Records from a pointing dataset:

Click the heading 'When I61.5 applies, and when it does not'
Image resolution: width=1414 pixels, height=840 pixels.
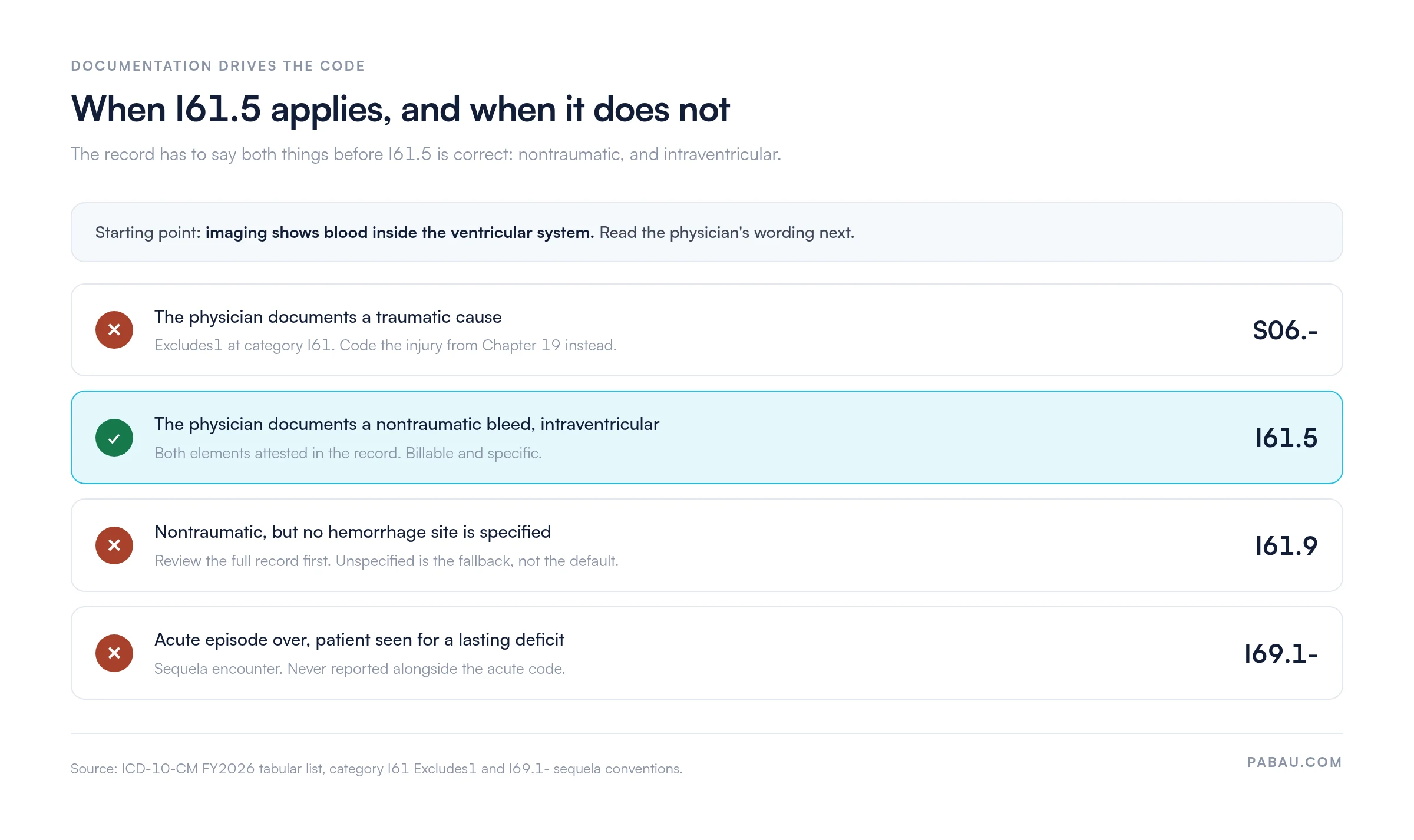[401, 110]
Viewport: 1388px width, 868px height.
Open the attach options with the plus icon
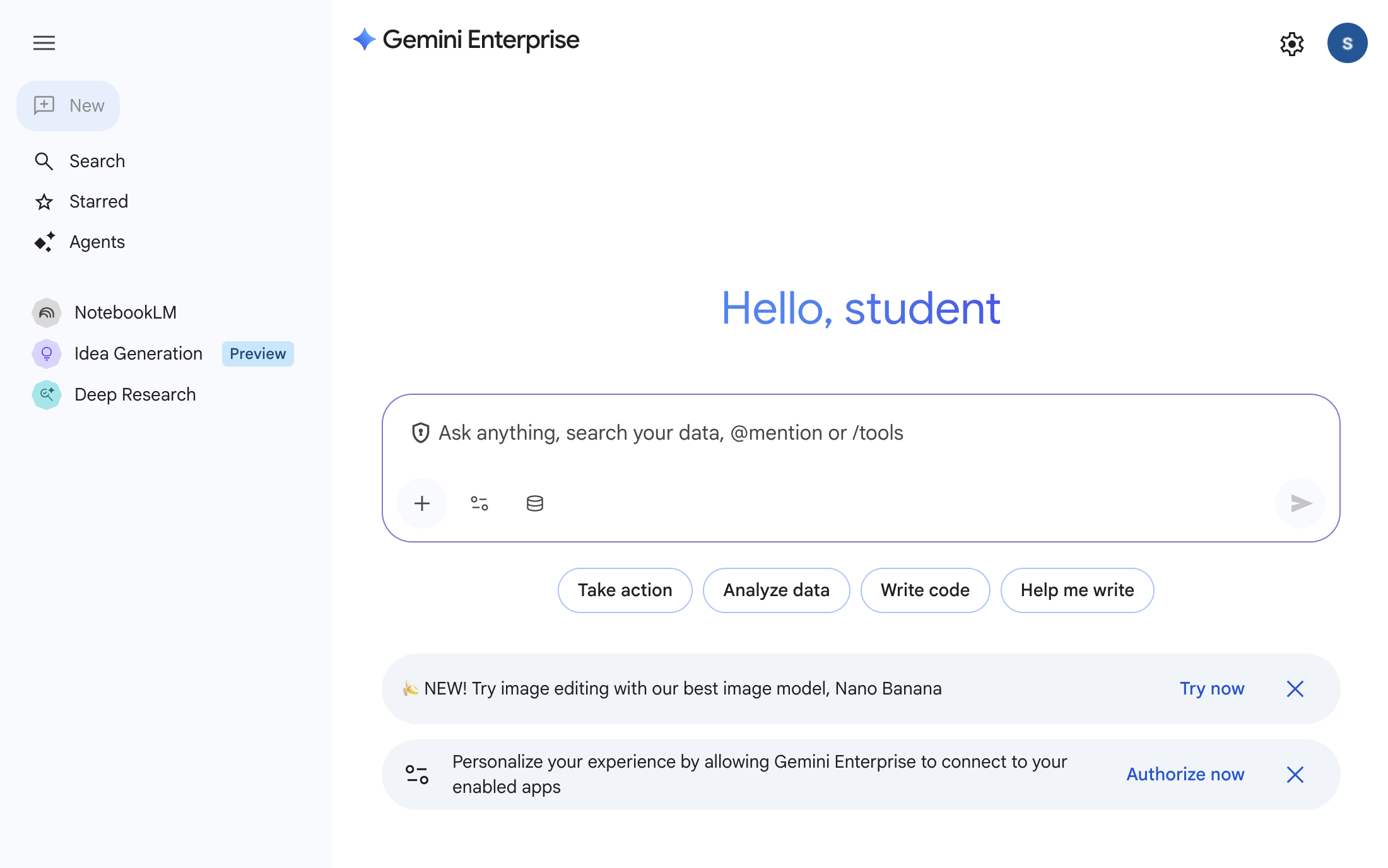(x=421, y=503)
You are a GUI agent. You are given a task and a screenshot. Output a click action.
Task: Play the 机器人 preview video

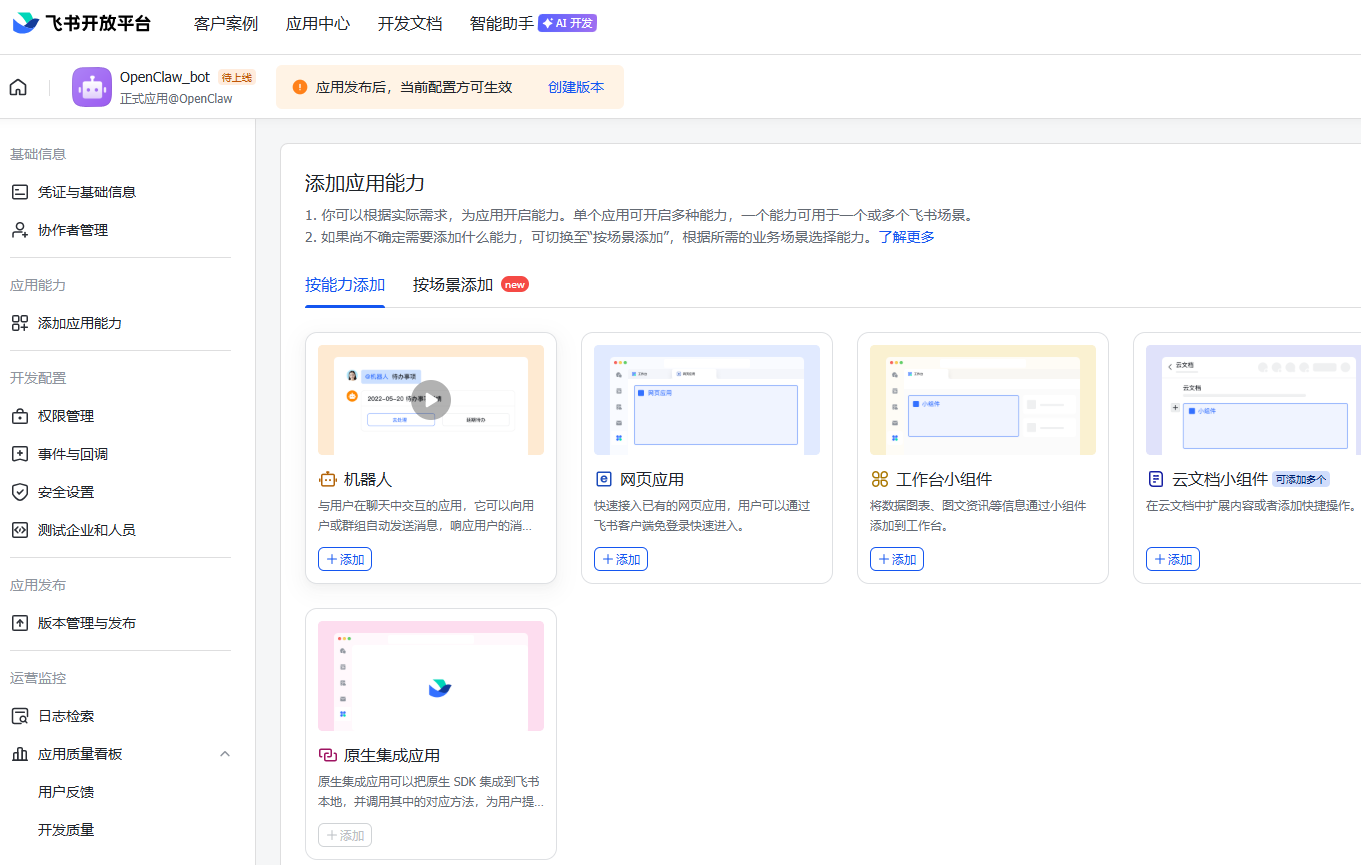tap(431, 400)
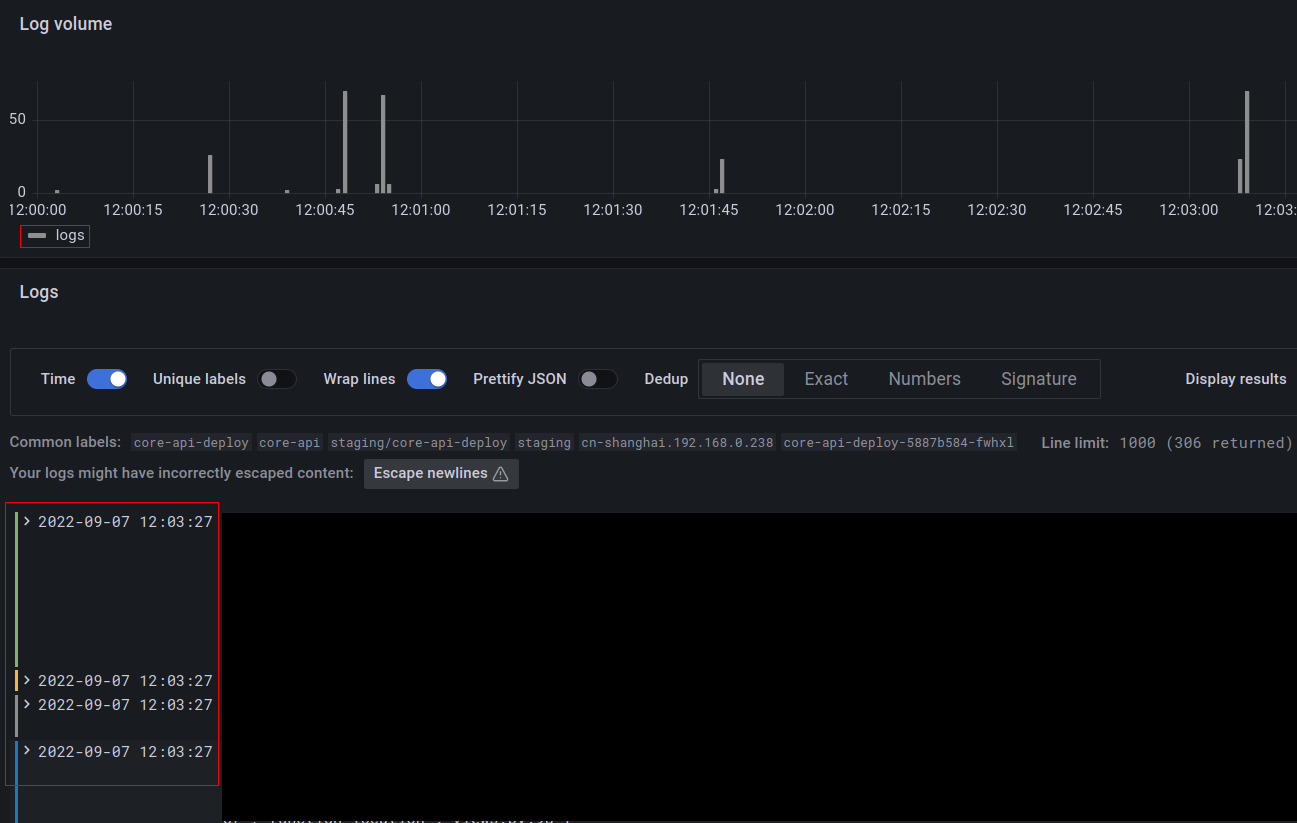Viewport: 1297px width, 823px height.
Task: Click the cn-shanghai.192.168.0.238 label badge
Action: click(x=677, y=442)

*Task objective*.
Render everything from the start of the records down to the line containing "(x=421, y=503)" as a JSON list of strings, with one string per line and blank lines omitted. Leave the pictures out of your answer.

*The solution*.
[
  "Click the heading 'When I61.5 applies, and when it does not'",
  "Image resolution: width=1414 pixels, height=840 pixels.",
  "[401, 110]",
  "Viewport: 1388px width, 868px height.",
  "Open the attach options with the plus icon",
  "(x=421, y=503)"
]